The circuit of Example \(\PageIndex{4}\) is captured in a simulator as shown in Figure \(\PageIndex{12}\). A pair of 1 ohm current sensing resistors have been added. By using 1 ohm, the sensing voltage will have the same magnitude as the current, with no scaling required.

A transient analysis is performed, plotting the voltages at nodes 2 and 3 along with their sum (the source current). The results are shown in Figure \(\PageIndex{3}\). The plot is delayed for a millisecond in order to avoid the initial power-up transient. The results are in full agreement with the plot of Figure \(\PageIndex{11}\).

Example \(\PageIndex{5}\)

Determine the branch currents in the circuit of Figure \(\PageIndex{14}\). Use the current source as the time reference (i.e., \(\angle 0^{\circ}\)).

Instead of using repeated current dividers here, we can instead find the equivalent impedance and then apply Ohm's law to determine the system voltage. Each branch current may be obtained by dividing this voltage by the impedance of that branch; a quick application of Ohm's law.

The system impedance is computed through Equation \ref{3.4} as follows:

\[Z_{total} = \frac{1}{\frac{1}{Z_1} + \frac{1}{Z_2} + \frac{1}{Z_3}} \nonumber \]

\[Z_{total} = \frac{1}{\frac{1}{− j 12\Omega} + \frac{1}{j 8\Omega} + \frac{1}{10\Omega}} \nonumber \]

\[Z_{total} = 9.231\angle 22.6^{\circ} \Omega \nonumber \]

The system voltage is found using Ohm's law. As the reference direction of the current source is flowing down into ground, the branch currents will be flowing up. This makes their voltage reference negative with respect to ground (i.e., + to − from bottom to top). We can deal with this by describing the current source as negative (i.e., flowing out of the top node). The source can be written as either \(−1\angle 0^{\circ}\) or as \(1\angle 180^{\circ}\), it makes no difference.

\[v = i_{source} \times Z_{total} \nonumber \]

\[v =−1\angle 0^{\circ} A\times 9.231\angle 22.6^{\circ} \nonumber \]

\[v \approx −9.231\angle 22.6 ^{\circ} V \nonumber \]

This potential may also be written as \(9.231\angle −157.4^{\circ}\) volts (remember, an inversion is the same as a 180 degree phase shift).

And now for the branch currents:

\[i_C = \frac{v}{X_C} \nonumber \]

\[i_C = \frac{9.231\angle −157.4^{\circ} V}{12\angle −90^{\circ} \Omega} \nonumber \]

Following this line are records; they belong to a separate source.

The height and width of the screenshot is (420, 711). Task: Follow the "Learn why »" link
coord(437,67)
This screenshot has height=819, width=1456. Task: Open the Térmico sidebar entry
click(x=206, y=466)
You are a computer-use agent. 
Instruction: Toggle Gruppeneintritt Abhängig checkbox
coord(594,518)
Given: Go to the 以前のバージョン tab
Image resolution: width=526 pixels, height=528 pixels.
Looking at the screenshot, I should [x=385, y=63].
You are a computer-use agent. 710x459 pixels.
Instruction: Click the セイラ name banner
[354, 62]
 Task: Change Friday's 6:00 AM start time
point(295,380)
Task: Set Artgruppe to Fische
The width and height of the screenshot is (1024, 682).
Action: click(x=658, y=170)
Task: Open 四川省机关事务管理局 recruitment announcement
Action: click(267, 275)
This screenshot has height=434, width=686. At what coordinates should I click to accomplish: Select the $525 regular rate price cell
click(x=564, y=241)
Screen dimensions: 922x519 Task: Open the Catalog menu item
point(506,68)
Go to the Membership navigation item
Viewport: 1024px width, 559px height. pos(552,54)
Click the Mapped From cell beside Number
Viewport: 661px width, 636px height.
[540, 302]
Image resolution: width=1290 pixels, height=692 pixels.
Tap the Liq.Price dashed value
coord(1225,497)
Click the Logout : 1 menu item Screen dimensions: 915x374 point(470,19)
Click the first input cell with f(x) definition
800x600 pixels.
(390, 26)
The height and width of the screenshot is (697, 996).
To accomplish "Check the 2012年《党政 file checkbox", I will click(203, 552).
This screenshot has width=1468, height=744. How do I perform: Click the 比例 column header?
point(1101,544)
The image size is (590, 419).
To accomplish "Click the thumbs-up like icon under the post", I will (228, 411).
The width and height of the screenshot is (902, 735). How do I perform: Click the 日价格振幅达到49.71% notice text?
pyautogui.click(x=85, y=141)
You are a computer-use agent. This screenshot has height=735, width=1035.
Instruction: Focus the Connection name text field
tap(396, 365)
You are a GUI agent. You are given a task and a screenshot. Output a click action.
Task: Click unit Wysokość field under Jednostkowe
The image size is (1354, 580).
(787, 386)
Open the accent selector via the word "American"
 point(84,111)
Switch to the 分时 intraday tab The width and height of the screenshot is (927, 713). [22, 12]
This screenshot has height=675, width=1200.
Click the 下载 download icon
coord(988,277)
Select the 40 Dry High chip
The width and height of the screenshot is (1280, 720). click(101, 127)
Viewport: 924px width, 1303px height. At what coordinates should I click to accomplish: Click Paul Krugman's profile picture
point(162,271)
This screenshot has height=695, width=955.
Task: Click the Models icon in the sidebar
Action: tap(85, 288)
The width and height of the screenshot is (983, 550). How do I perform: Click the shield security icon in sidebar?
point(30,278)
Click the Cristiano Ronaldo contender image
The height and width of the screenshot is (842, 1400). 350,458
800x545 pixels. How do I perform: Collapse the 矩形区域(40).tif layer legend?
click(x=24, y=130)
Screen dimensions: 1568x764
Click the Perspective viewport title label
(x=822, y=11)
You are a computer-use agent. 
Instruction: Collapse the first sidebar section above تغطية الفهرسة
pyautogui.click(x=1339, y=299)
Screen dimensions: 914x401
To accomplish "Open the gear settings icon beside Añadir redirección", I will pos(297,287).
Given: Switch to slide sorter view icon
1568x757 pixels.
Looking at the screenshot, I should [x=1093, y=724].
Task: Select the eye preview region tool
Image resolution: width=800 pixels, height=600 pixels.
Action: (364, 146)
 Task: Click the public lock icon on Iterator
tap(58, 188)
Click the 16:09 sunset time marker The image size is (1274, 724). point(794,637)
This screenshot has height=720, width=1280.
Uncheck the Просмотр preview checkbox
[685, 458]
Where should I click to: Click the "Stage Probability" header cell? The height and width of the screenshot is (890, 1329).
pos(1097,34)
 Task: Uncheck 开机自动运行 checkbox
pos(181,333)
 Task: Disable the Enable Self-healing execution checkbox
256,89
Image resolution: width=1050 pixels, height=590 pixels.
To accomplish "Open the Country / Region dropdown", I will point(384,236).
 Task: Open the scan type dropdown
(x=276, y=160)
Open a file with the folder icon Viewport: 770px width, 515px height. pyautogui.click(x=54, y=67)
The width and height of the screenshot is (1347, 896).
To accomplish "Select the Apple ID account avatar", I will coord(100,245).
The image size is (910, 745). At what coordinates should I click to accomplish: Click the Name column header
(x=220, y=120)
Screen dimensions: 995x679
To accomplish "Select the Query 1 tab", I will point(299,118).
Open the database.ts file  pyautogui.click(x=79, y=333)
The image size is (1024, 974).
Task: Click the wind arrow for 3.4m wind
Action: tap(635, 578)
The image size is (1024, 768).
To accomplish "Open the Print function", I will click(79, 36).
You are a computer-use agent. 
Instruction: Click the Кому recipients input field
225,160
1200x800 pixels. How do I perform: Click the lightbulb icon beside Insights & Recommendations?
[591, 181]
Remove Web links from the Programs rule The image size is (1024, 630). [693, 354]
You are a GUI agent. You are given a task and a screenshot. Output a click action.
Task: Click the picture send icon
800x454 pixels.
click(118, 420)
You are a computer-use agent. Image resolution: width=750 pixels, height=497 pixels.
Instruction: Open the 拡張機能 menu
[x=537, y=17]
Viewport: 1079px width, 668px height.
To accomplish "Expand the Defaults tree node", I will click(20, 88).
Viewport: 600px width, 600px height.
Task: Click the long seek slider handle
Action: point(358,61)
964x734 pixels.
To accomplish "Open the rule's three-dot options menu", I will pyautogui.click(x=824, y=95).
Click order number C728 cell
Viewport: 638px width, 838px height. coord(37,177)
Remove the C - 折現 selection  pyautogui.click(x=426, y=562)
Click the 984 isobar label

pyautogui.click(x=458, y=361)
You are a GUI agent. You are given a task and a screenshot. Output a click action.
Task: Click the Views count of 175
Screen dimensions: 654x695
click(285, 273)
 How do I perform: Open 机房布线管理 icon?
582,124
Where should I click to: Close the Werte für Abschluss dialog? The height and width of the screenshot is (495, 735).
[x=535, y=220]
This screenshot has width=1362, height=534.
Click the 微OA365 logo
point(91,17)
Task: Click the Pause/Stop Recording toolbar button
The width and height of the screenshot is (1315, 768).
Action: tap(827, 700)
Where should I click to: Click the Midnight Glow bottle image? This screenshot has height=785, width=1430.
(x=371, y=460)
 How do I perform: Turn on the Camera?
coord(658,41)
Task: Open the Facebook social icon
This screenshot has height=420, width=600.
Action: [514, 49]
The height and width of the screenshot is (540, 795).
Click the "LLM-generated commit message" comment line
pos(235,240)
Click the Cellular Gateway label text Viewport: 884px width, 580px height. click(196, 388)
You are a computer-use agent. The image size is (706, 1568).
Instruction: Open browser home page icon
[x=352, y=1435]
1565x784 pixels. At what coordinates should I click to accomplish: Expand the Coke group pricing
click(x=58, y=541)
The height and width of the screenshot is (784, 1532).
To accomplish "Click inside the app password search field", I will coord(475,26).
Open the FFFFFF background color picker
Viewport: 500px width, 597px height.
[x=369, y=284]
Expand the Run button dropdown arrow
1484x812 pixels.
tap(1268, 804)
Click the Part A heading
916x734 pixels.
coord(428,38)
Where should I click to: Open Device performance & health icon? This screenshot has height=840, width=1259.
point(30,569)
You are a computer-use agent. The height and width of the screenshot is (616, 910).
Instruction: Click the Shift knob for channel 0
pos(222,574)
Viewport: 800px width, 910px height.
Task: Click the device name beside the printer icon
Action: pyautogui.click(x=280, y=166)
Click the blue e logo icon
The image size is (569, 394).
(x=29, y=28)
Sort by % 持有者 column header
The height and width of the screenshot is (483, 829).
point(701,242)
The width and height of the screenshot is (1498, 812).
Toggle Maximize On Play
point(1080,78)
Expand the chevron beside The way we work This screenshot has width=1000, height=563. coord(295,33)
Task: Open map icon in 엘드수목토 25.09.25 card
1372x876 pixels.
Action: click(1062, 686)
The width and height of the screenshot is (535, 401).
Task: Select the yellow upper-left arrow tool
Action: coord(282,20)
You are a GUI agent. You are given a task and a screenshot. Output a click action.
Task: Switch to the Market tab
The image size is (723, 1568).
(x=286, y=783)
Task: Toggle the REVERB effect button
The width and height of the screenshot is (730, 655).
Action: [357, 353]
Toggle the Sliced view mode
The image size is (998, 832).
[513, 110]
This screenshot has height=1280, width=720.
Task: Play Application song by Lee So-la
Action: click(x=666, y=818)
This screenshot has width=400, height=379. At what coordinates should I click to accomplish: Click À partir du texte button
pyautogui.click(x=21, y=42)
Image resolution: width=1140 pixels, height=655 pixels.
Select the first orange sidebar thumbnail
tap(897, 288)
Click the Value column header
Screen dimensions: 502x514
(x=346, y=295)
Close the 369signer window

\[i_C \approx 0.7692\angle −67.4 ^{\circ} A \nonumber \]

\[i_L = \frac{v}{X_L} \nonumber \]

\[i_L = \frac{9.231\angle −157.40^{\circ} V}{8\angle 90^{\circ} \Omega} \nonumber \]

\[i_L = 1.154\angle 112.6^{\circ} A \nonumber \]

\[i_R = \frac{v}{R} \nonumber \]

\[i_R = \frac{9.231\angle −157.4^{\circ} V}{10\angle 0^{\circ} \Omega} \nonumber \]

\[i_R = 0.9231\angle −157.4 ^{\circ} A \nonumber \]

The sum of these three currents is approximately \(1\angle 180^{\circ}\) amps (i.e., \(−1\angle 0^{\circ}\)), the value of the current source, as expected.

A phasor diagram of the currents is plotted in Figure \(\PageIndex{15}\).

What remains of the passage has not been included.